--- ENTRIES PROVIDED ---
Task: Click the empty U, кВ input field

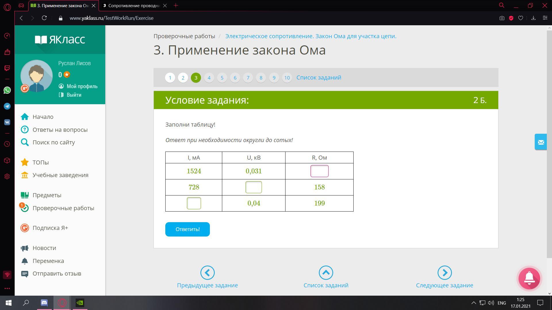Action: pyautogui.click(x=254, y=187)
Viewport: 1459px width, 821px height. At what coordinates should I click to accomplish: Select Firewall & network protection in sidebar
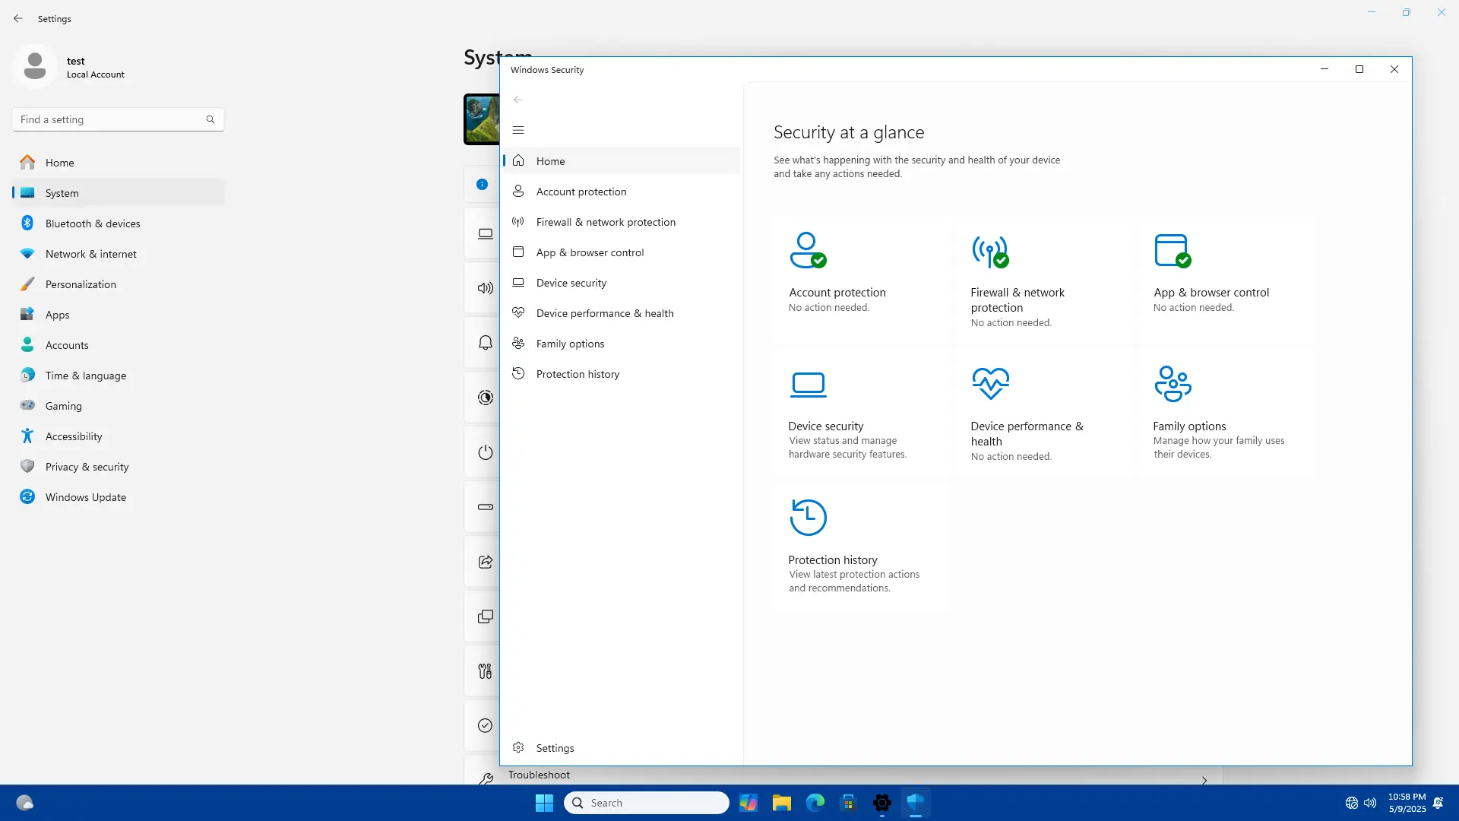[605, 222]
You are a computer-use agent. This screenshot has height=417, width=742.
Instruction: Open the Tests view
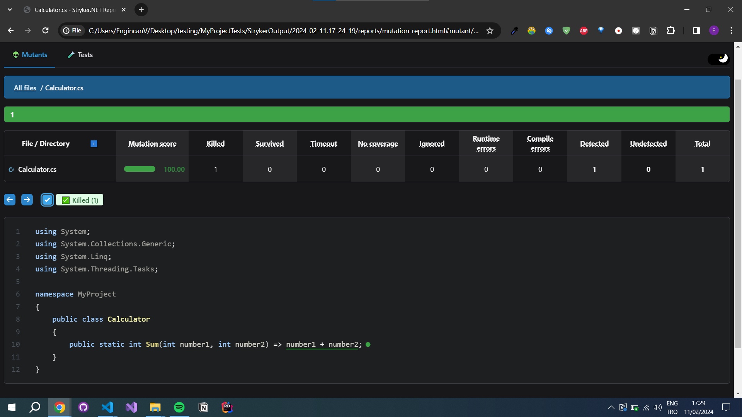pyautogui.click(x=80, y=55)

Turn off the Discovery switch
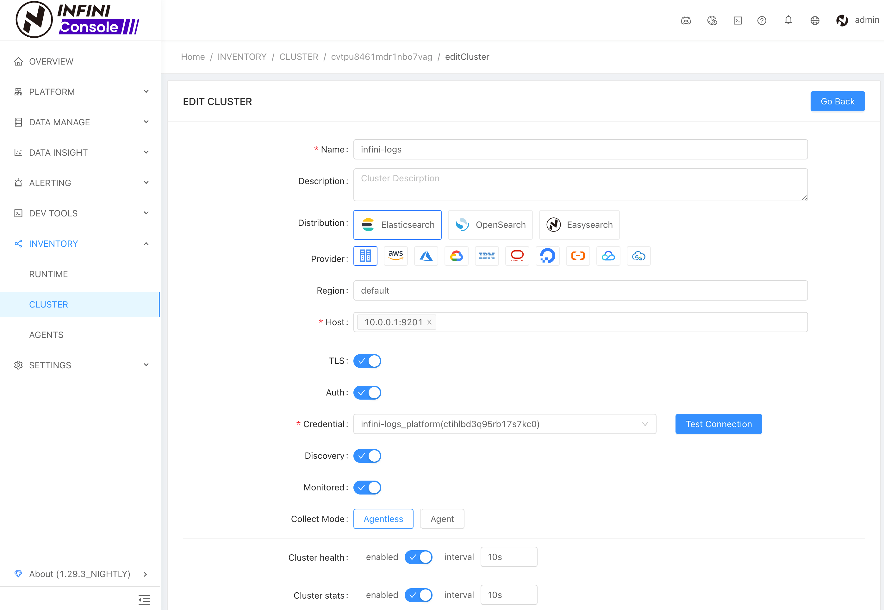point(367,456)
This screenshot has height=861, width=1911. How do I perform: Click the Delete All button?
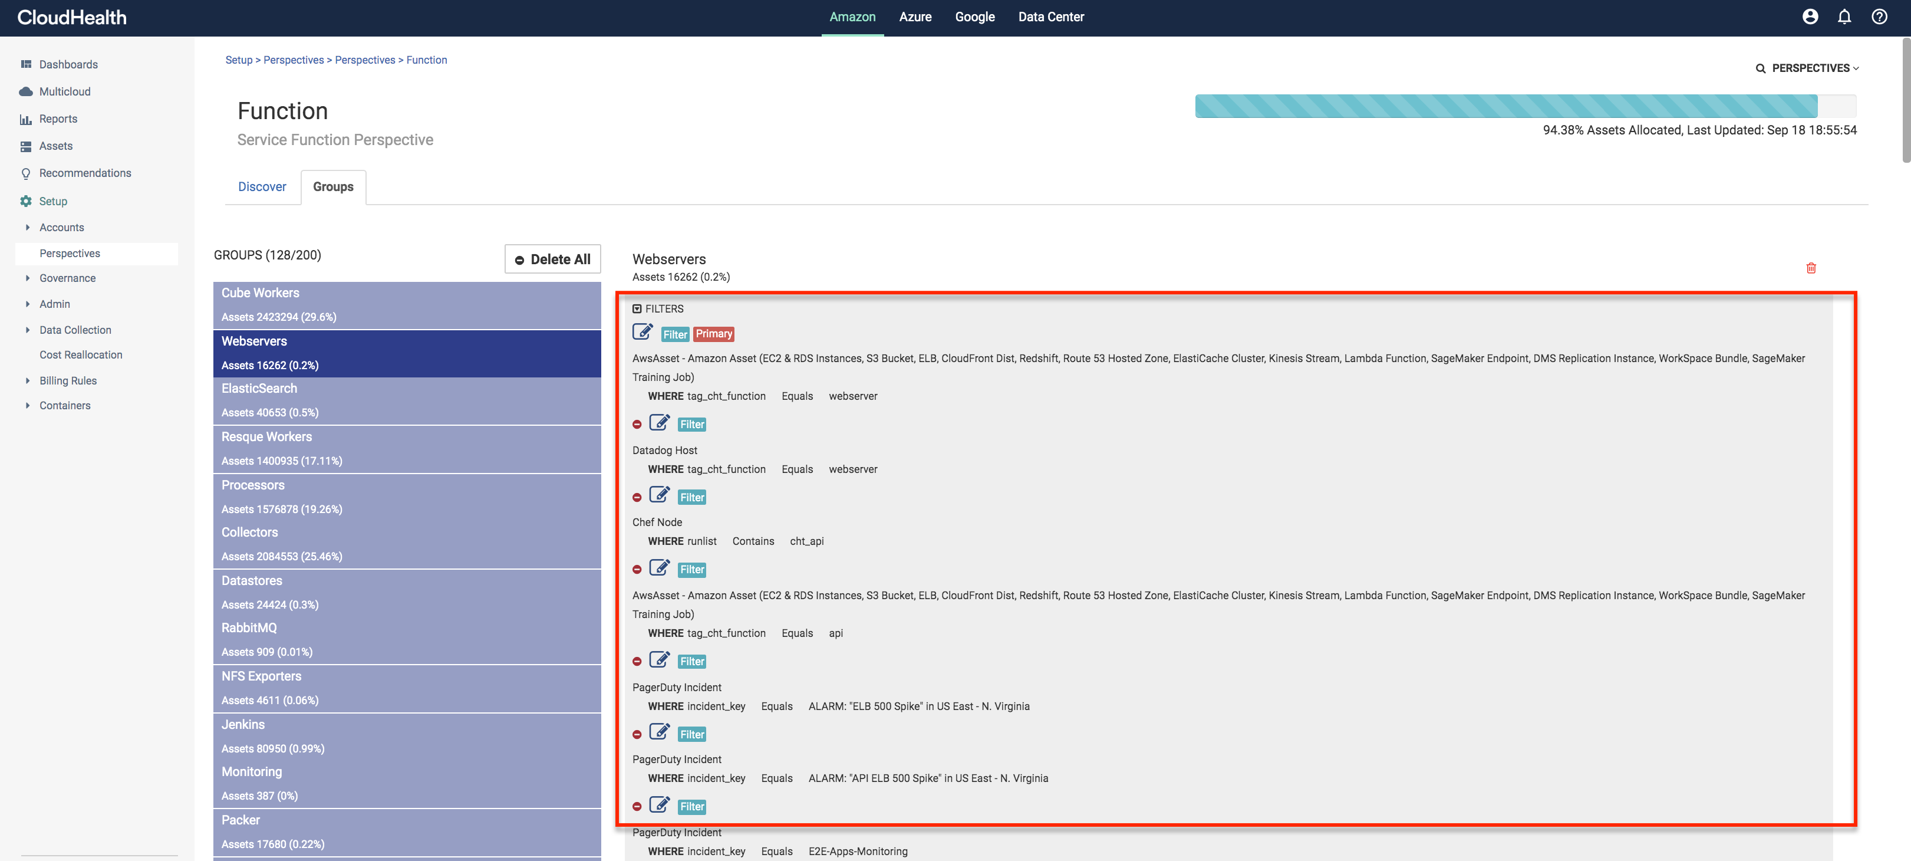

--- DIRECTIONS ---
Only a number belongs in the answer: state how many lines of the entries above hold "This".

--- OUTPUT ---
2